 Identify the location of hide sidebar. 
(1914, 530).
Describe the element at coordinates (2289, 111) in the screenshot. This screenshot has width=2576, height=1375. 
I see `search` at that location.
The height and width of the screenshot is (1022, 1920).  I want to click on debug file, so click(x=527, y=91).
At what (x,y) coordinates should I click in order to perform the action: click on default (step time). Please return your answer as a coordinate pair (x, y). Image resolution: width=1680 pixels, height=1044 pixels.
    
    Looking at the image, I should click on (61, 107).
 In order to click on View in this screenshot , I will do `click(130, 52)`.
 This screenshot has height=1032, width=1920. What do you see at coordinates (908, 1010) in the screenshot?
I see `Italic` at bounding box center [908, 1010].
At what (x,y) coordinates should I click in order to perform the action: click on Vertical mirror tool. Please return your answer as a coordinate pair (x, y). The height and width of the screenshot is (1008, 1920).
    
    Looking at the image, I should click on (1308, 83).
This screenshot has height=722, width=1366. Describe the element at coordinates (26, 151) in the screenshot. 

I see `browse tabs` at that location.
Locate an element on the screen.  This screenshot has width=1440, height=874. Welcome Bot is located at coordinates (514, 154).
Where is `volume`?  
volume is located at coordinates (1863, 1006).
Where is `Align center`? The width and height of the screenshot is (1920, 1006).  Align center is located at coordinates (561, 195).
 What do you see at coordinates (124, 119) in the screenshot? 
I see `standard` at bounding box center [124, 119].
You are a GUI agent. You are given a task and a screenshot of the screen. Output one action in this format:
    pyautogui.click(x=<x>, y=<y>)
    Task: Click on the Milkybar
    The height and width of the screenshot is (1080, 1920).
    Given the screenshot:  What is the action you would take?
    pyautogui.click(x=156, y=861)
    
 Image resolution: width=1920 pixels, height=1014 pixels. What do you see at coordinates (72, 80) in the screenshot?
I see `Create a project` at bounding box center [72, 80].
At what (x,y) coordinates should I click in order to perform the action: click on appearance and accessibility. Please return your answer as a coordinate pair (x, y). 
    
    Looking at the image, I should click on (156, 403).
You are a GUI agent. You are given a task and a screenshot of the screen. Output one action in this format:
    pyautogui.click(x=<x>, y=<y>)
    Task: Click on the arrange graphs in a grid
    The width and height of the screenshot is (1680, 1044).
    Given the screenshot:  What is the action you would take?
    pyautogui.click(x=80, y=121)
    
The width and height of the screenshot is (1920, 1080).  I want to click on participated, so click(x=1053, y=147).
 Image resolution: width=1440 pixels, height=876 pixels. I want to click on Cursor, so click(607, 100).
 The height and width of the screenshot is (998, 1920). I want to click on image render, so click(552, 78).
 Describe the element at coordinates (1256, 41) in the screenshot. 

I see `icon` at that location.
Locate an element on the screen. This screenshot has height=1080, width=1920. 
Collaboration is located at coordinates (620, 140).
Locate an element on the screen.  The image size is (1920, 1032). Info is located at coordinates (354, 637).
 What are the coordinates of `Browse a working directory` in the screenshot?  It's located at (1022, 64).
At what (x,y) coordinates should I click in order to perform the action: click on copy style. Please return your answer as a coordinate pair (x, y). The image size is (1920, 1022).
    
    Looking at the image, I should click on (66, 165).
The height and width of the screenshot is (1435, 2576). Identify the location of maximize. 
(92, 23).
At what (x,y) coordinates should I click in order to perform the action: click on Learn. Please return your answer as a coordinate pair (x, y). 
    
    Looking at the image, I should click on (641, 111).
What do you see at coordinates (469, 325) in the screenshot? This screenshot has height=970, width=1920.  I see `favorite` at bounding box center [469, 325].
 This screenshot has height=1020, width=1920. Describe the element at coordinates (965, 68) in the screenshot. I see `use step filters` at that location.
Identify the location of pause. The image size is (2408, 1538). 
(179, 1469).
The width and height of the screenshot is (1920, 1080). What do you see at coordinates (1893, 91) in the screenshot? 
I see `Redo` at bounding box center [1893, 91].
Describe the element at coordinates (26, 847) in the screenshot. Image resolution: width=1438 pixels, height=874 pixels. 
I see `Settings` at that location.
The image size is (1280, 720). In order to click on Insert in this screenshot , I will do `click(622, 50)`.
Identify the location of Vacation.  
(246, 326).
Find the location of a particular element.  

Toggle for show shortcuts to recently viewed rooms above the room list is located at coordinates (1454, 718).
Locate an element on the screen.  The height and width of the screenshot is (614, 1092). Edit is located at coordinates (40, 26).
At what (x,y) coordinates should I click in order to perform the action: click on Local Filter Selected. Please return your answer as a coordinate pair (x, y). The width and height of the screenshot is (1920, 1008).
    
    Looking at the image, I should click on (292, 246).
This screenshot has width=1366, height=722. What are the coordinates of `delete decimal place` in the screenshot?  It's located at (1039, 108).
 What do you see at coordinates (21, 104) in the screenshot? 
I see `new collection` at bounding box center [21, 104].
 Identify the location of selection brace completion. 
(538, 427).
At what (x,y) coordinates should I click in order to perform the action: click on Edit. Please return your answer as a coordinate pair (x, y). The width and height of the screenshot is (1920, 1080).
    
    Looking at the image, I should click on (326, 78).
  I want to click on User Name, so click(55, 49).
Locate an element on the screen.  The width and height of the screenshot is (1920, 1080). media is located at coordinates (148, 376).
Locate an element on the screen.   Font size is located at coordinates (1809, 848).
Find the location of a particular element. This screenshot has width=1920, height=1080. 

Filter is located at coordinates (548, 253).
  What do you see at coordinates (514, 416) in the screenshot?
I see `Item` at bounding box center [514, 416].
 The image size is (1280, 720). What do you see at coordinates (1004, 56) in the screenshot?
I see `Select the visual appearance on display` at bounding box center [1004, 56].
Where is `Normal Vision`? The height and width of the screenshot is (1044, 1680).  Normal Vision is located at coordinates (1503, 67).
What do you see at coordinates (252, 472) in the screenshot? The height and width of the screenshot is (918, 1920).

• Directive: Give the number of lines in the data above that contain the string "Identify". Reply with only the number.

• Response below: 5